◆ Task description ◆
Extract each line of the material below that contains the word "label", and reproduce those lines unchanged and in their original order.

* Start Records shown *

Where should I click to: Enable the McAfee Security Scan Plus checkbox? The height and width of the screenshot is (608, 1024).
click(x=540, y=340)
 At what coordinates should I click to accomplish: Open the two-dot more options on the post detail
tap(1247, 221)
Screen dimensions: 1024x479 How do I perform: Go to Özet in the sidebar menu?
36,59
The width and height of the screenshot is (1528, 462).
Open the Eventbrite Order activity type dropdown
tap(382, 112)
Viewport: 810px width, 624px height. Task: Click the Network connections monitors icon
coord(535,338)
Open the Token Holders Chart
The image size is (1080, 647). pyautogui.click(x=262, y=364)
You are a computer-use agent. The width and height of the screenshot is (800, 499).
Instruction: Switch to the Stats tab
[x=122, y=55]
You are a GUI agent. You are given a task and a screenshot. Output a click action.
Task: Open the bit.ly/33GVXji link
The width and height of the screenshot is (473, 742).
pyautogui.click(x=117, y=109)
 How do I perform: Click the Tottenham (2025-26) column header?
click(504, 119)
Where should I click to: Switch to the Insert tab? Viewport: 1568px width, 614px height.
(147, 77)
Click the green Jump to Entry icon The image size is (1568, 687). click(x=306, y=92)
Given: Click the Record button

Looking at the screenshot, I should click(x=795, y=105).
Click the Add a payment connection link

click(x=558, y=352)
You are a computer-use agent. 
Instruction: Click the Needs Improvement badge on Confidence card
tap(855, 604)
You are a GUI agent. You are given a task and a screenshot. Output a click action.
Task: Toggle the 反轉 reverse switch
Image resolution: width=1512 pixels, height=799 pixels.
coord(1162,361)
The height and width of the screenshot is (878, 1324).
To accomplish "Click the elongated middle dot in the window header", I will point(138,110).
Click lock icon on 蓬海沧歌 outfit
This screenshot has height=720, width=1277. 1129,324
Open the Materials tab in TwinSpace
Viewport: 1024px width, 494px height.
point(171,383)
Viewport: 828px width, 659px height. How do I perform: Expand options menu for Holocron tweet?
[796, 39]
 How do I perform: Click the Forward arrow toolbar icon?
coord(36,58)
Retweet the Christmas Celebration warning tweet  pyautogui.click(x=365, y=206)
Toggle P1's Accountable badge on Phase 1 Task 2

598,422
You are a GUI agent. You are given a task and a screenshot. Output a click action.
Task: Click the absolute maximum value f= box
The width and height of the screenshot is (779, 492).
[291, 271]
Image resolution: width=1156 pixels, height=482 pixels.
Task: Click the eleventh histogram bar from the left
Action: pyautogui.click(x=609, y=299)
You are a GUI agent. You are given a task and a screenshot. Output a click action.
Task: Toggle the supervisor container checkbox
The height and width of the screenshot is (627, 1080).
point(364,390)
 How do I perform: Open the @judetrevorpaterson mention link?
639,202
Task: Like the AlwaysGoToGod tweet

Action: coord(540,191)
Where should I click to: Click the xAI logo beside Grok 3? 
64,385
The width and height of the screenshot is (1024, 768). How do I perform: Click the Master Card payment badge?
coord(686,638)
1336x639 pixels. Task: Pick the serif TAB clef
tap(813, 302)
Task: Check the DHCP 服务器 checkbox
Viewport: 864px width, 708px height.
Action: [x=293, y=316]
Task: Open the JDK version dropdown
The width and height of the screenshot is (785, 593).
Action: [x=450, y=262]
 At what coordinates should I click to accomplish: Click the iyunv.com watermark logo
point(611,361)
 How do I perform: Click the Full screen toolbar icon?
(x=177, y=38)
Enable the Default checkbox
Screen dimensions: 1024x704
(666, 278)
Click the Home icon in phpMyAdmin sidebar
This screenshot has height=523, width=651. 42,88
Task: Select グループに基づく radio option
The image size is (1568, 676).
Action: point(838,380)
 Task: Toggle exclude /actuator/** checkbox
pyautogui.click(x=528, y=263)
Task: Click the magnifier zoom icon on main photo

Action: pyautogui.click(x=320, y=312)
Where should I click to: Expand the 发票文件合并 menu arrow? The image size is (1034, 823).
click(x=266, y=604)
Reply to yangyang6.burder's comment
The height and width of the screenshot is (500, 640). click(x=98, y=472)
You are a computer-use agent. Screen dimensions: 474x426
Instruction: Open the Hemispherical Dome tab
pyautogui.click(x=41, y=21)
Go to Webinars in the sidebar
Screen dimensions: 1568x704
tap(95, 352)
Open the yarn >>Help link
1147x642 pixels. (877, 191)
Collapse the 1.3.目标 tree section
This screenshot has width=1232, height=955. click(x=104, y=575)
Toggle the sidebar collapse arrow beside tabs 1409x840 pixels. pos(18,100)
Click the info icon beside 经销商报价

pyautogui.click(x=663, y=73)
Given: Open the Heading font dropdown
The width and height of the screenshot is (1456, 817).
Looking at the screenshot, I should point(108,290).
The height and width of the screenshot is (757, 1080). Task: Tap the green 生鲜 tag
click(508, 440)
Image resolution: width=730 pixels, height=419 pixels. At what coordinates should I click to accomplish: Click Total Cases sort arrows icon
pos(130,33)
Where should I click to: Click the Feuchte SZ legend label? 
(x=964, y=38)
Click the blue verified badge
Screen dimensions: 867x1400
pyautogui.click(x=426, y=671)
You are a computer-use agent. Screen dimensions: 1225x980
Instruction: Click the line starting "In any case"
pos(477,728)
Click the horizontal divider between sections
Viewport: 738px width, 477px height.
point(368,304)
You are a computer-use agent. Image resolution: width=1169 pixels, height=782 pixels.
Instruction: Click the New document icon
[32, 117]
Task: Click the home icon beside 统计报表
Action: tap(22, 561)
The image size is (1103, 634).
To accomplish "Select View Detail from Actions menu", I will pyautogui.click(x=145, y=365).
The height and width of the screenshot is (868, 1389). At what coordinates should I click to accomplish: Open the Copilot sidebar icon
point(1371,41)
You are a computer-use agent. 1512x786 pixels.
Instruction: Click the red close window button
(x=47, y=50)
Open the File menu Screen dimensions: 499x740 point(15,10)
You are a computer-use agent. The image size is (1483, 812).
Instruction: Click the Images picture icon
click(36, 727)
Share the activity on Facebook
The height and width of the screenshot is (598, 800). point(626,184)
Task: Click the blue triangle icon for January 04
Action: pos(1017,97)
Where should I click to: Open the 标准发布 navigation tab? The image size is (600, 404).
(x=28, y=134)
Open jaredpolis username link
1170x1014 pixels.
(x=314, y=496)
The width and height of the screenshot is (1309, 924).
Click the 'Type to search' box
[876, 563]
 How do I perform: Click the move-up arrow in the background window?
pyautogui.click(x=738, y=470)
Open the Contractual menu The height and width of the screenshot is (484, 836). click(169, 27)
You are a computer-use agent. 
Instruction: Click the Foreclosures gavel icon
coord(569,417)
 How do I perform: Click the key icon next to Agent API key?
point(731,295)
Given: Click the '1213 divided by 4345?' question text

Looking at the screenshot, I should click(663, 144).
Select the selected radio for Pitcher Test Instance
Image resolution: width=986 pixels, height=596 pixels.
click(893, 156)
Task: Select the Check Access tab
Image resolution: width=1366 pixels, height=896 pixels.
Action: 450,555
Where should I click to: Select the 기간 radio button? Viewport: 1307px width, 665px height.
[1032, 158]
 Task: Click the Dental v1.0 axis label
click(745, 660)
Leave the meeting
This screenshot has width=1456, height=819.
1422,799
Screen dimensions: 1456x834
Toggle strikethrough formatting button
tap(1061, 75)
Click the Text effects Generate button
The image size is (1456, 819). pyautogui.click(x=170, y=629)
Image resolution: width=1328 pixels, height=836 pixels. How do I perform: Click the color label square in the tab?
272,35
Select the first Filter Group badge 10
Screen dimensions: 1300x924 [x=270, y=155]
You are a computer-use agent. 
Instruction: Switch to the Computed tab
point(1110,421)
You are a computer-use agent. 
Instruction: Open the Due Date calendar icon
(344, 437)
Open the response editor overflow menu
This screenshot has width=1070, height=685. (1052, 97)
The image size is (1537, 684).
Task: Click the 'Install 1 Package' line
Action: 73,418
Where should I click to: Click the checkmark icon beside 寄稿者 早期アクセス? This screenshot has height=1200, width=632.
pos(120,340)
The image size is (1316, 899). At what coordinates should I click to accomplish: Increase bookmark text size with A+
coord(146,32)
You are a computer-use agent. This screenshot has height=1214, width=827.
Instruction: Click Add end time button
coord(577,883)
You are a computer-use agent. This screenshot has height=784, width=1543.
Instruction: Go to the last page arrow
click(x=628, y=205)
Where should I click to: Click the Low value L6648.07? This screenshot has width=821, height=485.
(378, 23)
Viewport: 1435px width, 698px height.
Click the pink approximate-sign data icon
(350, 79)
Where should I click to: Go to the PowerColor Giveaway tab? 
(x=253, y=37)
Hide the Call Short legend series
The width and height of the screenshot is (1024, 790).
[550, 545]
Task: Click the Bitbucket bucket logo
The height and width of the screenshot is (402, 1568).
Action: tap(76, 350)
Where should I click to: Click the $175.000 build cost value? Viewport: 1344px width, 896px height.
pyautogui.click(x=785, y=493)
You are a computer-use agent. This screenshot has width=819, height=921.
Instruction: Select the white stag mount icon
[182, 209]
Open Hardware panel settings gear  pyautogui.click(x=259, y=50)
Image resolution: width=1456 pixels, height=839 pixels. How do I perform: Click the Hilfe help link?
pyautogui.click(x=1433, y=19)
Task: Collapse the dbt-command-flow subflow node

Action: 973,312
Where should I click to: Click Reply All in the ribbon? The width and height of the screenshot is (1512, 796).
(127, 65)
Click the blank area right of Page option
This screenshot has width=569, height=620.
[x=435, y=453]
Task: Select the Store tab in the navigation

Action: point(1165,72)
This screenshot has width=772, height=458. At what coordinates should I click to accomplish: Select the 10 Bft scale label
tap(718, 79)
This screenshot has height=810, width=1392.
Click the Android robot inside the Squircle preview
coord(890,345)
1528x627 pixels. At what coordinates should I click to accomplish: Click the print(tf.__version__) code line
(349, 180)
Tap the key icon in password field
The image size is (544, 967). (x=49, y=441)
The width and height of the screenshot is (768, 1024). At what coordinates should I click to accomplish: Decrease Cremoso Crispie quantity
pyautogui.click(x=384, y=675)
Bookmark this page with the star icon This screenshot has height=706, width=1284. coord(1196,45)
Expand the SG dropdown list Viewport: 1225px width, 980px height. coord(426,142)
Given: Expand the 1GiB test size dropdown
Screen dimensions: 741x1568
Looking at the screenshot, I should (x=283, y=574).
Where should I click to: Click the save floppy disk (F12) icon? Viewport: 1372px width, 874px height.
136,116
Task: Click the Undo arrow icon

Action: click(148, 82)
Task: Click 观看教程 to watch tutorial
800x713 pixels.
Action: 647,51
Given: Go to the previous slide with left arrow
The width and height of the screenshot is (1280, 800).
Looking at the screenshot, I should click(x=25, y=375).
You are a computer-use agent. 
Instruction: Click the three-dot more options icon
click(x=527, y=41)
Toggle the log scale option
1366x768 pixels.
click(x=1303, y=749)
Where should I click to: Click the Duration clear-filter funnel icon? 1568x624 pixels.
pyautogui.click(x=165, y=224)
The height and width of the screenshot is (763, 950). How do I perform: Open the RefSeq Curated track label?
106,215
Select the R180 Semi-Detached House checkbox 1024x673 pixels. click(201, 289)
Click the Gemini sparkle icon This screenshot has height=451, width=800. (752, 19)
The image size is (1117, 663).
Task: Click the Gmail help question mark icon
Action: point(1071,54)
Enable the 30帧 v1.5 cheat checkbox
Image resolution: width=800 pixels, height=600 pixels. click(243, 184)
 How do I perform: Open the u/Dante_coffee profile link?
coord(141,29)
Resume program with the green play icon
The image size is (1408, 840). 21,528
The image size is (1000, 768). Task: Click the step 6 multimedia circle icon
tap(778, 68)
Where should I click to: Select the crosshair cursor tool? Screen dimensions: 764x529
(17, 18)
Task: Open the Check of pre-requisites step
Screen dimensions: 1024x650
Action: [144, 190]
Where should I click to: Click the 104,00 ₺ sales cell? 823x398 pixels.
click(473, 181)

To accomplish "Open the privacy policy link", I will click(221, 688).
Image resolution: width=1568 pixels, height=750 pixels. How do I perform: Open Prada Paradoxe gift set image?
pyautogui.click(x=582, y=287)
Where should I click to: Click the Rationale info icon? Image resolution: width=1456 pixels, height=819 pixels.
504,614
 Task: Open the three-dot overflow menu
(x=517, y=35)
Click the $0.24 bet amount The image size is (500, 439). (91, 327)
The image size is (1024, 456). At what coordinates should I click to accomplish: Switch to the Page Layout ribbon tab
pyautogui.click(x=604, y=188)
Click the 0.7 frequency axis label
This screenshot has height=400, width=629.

* End Records shown *

◆ Finished task ◆
Where should I click to: Click the Feuchte SZ legend label? 
 Task: Click the Dental v1.0 axis label
Image resolution: width=1328 pixels, height=836 pixels. How do I perform: Click the color label square in the tab?
This screenshot has width=772, height=458. At what coordinates should I click to accomplish: Select the 10 Bft scale label
The height and width of the screenshot is (763, 950). How do I perform: Open the RefSeq Curated track label?
Click the 0.7 frequency axis label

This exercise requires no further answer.